Dawdling Diplomacy Emboldens Terrorists
When confronted by terrorism, action trumps inaction. So runs the conceptual underpinning of President Bush’s case for military pre-emption. Despite such tough rhetoric, America’s dawdling diplomacy regarding the liberation of Iraq makes it seem as though the president has failed to heed his own rule of statecraft.
Nearly half a year has passed since Bush made the case at the United Nations General Assembly for “disarming” Iraq. More than 100 days ago, Congress voted overwhelmingly in favor of going after Saddam Hussein.
In politics, as in life, everything is in the timing. Yet the administration’s haggling with the U.N. Security Council over resolutions and its hectoring of the hapless inspectors serve both to embolden Saddam and those opinion elites who sanctimoniously reach for the moral high ground in covering up for the Iraqi dictator. The administration, as identified with prevaricating Secretary of State Colin Powell, seems ill fitted to play the game of cold-blooded power politics. Too bad the Democratic Party’s base is weighted so much to the left, because next year’s presidential primaries cry out for a challenge to a vulnerable chief executive from the foreign policy right.
At this stage of history, it has fallen to the United States to maintain the order of world civilization. According to Henry Kissinger’s classic work “Diplomacy,” such leadership is consistent with the rules of international relations. In every century in the modern era, Kissinger claims, one nation has emerged to put its stamp on world statecraft. “Almost as if according to some natural law,” he writes, “in every century there seems to emerge a country with the power, the will, and the intellectual and moral impetus to shape the entire international system in accordance with its own values.” Despite America’s diplomatic destiny, Kissinger holds that no nation has been as reluctant as the United States to interfere in the affairs of other nations.

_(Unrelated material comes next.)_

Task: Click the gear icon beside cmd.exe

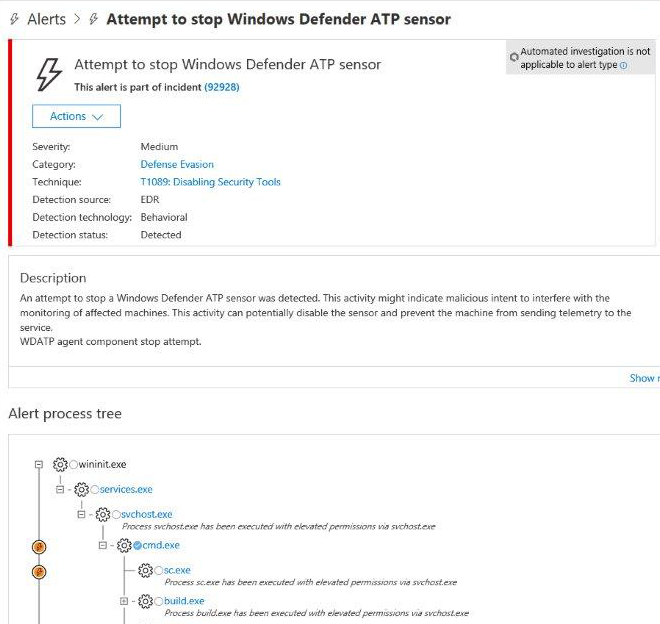Action: tap(123, 545)
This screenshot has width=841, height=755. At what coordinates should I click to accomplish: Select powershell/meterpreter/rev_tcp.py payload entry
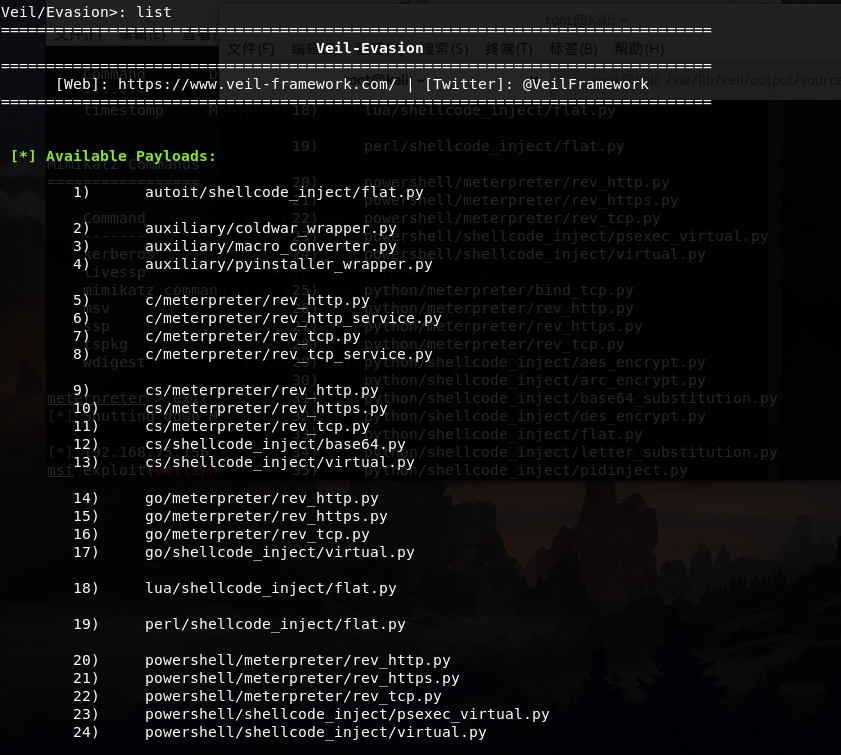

When political bullies and the variegated forces of anti-Americanism sense a disconnect between the rhetoric and action of a would-be crusader nation, the power of the latter languishes. As a result of Bush’s diplomatic shuffle since last fall, American power has dropped. This image of an indecisive leadership threatens American security and world order. Thus, Osama bin Laden had no reluctance to resurface in a broadcast calling for renewed jihad. With a straight face, the North Korean despot Kim Jong Il threw out U.N. arms inspectors and admitted lying about not developing nuclear weapons. Yasser Arafat continues to dangle in power, somehow exempt from the calls for regime change in the Middle East.
Bush’s uncertain leadership has laid the basis for the confluence of attacks on American intentions by the self-appointed representatives of public opinion. To be sure, it does not take much to ignite the latent anti-Americanism from the morally self-righteous, the jealous and the Muslim fundamentalists. But within the mob are those good and innocent people whose values will never be the same once they have acquiesced to the brazen insults directed at the world’s main beacon of freedom. A resolute American-led invasion of Iraq would have avoided such self-doubt and embarrassment about this nation’s intentions.
Domestically, Bush has also paid a price for his prevarication. The stock market meanders lower, Republicans in Congress are hesitant to come to the defense of his economic programs and only one Democratic senator has thus far embraced his tax cut proposal. Six Republican senators have had no fear to declare themselves opposed to the president’s wish to drill for oil in the Alaskan wilderness. Nearly 100 of the nation’s city councils have gone on record against military action in the wake of the president’s perceived waffling.
The lesson of Bush’s indecision is that there is a price to pay in the tough neighborhood of power politics and national self-interest if one insists on behaving like a consensus-driven nice guy. Those who gave us and died for the values of freedom deserve a more clear-headed leadership to execute Western civilization’s precious legacy of moral prescriptions.
Ron Rubin is a professor of political science at Borough of Manhattan Community College and a former legislative assistant to Rep. Jonathan Bingham.